━━━━━ MATERIALS PROVIDED ━━━━━
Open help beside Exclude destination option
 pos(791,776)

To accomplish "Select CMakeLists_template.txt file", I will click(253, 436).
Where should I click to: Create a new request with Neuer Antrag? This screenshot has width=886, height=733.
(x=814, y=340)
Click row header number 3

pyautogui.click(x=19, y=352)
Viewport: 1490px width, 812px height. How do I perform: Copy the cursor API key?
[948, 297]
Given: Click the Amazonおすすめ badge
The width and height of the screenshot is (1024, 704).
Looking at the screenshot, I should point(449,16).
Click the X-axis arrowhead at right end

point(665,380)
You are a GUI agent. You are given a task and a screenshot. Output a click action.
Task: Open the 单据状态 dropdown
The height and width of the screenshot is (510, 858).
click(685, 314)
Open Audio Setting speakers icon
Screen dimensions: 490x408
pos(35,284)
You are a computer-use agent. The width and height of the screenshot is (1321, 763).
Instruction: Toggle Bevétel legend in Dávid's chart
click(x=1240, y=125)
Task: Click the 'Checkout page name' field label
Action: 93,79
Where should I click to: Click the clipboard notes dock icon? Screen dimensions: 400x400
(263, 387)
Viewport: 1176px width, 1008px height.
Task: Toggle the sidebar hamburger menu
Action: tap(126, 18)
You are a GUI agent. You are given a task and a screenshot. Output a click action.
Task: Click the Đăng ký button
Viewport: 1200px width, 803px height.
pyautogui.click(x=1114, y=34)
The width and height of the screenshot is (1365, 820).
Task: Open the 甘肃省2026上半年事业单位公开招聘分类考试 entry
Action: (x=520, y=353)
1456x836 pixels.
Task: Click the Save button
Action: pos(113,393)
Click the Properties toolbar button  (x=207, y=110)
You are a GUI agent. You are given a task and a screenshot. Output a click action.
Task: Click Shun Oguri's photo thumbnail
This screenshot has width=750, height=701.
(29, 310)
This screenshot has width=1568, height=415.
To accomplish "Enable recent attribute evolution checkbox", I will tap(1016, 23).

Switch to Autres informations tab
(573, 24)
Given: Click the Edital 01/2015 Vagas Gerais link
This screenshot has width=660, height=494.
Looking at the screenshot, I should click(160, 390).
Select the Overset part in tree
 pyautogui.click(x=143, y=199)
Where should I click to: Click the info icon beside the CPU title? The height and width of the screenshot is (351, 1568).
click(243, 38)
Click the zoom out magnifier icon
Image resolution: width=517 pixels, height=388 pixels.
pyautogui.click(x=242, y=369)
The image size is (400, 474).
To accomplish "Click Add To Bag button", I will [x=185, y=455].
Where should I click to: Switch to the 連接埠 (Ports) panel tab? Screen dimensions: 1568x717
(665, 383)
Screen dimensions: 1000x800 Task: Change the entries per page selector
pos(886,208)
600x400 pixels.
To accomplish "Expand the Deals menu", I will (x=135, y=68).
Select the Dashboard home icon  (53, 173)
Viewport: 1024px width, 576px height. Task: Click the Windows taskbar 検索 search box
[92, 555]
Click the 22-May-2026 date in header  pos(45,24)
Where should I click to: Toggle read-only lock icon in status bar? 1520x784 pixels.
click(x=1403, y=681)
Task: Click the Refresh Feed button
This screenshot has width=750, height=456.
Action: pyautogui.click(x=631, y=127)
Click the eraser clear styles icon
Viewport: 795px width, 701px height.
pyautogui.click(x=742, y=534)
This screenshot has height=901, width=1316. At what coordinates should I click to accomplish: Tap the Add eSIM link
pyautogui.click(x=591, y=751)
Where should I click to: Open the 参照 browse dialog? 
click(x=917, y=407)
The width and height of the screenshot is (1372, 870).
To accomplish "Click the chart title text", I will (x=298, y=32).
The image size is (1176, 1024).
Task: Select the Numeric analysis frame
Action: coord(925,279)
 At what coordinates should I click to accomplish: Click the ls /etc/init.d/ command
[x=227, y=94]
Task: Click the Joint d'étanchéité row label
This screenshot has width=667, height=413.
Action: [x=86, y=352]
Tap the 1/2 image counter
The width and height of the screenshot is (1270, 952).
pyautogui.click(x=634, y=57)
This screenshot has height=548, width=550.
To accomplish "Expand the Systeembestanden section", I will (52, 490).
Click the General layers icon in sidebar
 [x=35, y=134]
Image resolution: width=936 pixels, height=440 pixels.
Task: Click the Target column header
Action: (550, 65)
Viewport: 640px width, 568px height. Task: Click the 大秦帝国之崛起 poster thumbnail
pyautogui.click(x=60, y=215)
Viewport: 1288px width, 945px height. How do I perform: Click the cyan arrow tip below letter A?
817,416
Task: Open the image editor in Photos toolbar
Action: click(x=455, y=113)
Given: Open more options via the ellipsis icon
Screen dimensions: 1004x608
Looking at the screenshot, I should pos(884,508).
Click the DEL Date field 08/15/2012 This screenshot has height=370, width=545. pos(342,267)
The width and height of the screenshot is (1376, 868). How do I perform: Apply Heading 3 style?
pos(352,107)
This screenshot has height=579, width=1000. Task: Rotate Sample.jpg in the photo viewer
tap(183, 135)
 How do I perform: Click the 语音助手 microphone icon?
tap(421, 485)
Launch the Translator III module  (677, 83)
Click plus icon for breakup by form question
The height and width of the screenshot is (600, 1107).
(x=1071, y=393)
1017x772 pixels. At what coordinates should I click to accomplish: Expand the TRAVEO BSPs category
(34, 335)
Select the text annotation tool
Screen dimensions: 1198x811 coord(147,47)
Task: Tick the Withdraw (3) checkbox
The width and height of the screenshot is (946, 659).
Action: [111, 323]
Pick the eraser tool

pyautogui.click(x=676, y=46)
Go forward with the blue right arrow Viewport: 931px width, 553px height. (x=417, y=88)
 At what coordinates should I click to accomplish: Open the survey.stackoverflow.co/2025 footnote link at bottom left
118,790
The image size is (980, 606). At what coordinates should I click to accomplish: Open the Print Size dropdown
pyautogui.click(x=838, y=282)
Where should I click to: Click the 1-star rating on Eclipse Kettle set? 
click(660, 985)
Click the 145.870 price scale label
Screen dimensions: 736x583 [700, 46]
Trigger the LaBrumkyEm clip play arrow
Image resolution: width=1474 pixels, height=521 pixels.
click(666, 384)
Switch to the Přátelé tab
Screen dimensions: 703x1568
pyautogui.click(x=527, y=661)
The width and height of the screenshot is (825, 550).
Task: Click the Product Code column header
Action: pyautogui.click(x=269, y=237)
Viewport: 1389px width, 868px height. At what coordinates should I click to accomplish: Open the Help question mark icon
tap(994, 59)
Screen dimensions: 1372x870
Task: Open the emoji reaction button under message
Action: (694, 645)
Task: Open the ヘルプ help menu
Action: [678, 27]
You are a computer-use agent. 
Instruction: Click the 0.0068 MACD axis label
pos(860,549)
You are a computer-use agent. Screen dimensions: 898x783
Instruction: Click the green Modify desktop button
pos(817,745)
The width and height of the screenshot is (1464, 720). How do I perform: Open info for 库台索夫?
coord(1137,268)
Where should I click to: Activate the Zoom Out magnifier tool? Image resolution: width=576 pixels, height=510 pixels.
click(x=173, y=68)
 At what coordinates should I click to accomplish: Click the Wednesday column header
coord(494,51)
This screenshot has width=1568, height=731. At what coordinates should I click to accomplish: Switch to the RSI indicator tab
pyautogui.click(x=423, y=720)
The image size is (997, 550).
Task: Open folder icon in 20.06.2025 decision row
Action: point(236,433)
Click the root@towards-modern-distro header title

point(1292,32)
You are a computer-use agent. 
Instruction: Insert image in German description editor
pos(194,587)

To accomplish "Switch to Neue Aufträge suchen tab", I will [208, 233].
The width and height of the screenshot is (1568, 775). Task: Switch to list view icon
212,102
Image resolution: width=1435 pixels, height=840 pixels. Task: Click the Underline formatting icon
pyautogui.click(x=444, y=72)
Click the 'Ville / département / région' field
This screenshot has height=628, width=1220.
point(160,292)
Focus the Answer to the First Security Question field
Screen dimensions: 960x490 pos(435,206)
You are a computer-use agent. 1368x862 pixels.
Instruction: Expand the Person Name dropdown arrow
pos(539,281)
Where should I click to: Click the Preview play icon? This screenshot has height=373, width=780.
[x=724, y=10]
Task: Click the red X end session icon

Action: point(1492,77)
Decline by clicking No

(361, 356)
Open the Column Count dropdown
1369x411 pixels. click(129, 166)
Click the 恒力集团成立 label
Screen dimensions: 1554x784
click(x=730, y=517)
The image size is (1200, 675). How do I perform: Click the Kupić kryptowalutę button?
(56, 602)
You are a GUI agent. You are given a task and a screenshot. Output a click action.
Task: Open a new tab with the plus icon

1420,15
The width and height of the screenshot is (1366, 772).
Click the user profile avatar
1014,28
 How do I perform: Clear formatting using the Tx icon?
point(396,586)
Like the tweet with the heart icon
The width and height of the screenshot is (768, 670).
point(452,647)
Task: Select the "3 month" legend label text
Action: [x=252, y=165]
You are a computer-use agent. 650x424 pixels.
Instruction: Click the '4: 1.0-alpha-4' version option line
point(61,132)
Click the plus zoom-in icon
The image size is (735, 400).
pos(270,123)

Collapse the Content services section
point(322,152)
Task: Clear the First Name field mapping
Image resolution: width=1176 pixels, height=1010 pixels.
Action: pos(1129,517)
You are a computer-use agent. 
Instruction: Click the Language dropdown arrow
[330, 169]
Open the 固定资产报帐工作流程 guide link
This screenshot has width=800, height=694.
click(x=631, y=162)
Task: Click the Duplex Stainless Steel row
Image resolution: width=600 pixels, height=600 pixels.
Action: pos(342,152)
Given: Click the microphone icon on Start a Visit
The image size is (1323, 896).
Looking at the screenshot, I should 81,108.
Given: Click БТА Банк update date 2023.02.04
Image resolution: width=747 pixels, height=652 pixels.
━━━━━
> AIM OF THE EXERCISE:
Could you pull out the lines of the listing above, starting at the line that contains "This screenshot has width=1568, height=415." and ending at the line that contains "Looking at the screenshot, I should click(160, 390).", with both of those lines included, and copy them out word for word?

> REPLY TO THE EXERCISE:
This screenshot has width=1568, height=415.
To accomplish "Enable recent attribute evolution checkbox", I will tap(1016, 23).

Switch to Autres informations tab
(573, 24)
Given: Click the Edital 01/2015 Vagas Gerais link
This screenshot has width=660, height=494.
Looking at the screenshot, I should click(160, 390).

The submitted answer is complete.